Not technically a trek but a mountain climbing expedition, Island Peak (6,189m; more accurately called Imja Tse) is one of Nepal’s official trekking peaks. It’s a relatively easy ascent compared to many other trekking peaks and its proximity to the main Everest trekking trails means it’s by far the most popular. This is no stroll in the park though. Ropes, crampons and ice-axes are all needed and there’s a short stretch that involves ice-climbing.

Upper Mustang

Teri La and Saribung La

Stuart Butler
By Stuart Butler
  • Difficulty: Strenuous
  • Trek duration: 18-22 days.
  • Max. elevation: Teri La 5,595m, Saribung La 5,600m
  • Accommodation: Homestays and camping
  • Start/end point: Kagbeni/Koto

This is only for the most adventurous and experienced hikers with full expedition support. The Teri La (5,595m) and Saribung La (5,600m) passes connect Upper Mustang with the valleys of Nar and Phu. Each trek is around three weeks long and requires several nights camping well above 4,000m. Ropes, crampons and ice-axes are likely to be needed.

[GIVEN DATA]:
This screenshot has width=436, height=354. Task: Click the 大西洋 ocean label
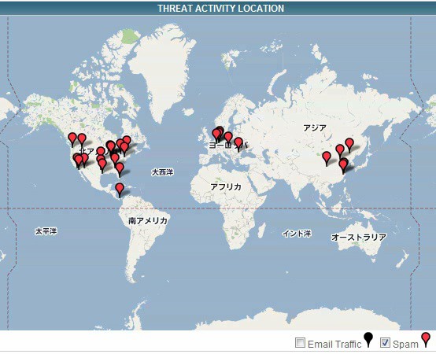pyautogui.click(x=162, y=172)
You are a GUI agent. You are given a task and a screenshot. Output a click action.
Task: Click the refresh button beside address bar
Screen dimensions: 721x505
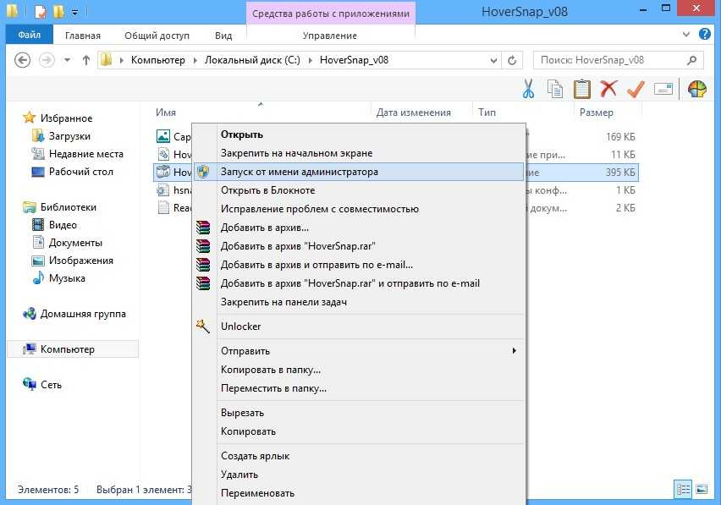pyautogui.click(x=512, y=60)
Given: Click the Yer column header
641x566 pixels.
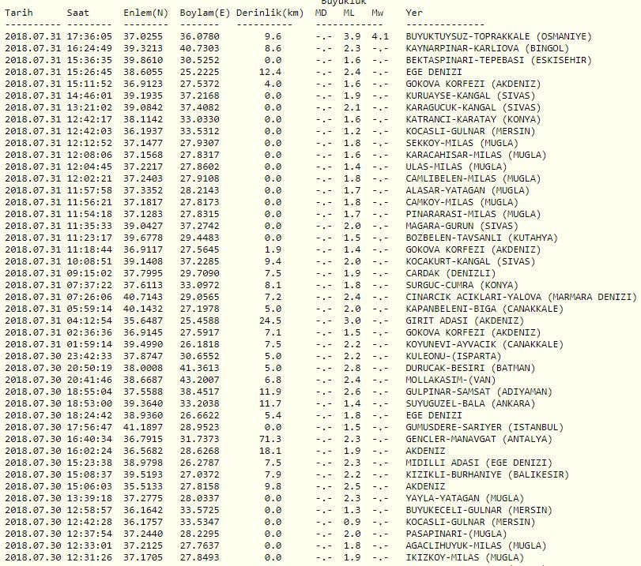Looking at the screenshot, I should pos(414,13).
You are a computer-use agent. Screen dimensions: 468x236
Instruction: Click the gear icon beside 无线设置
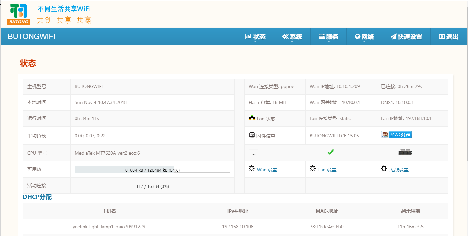point(384,169)
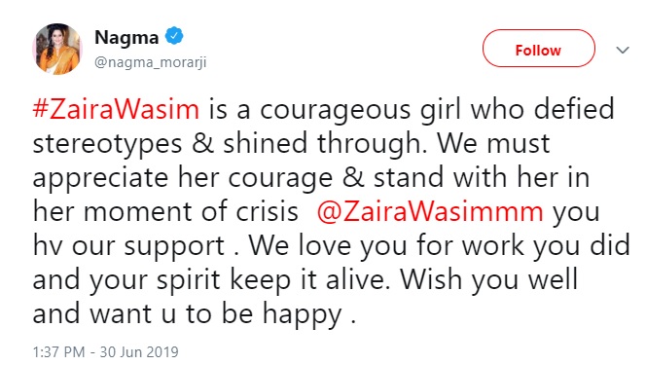This screenshot has height=365, width=646.
Task: Click the blue verified badge beside Nagma
Action: click(174, 36)
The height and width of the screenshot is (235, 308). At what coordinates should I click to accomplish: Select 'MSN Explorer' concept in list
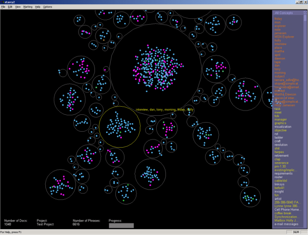(284, 37)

[TASKS TO CARRY OUT]:
**1.** Copy from the Nepal trekking text, starting with "Not technically a" and going on through "duration: 18-22 days.".
**2.** Answer these about the Nepal trekking text:
(a) What height does the text give for Island Peak?
(b) What accommodation is listed for the Teri La and Saribung La trek?
(c) Roughly how long is each trek over the Teri La and Saribung La passes?

[SOLUTIONS]:
**1.**
Not technically a trek but a mountain climbing expedition, Island Peak (6,189m; more accurately called Imja Tse) is one of Nepal’s official trekking peaks. It’s a relatively easy ascent compared to many other trekking peaks and its proximity to the main Everest trekking trails means it’s by far the most popular. This is no stroll in the park though. Ropes, crampons and ice-axes are all needed and there’s a short stretch that involves ice-climbing.

Upper Mustang

Teri La and Saribung La

Stuart Butler
By Stuart Butler
  • Difficulty: Strenuous
  • Trek duration: 18-22 days.

**2.**
(a) 6,189m
(b) Homestays and camping
(c) Around three weeks (18-22 days)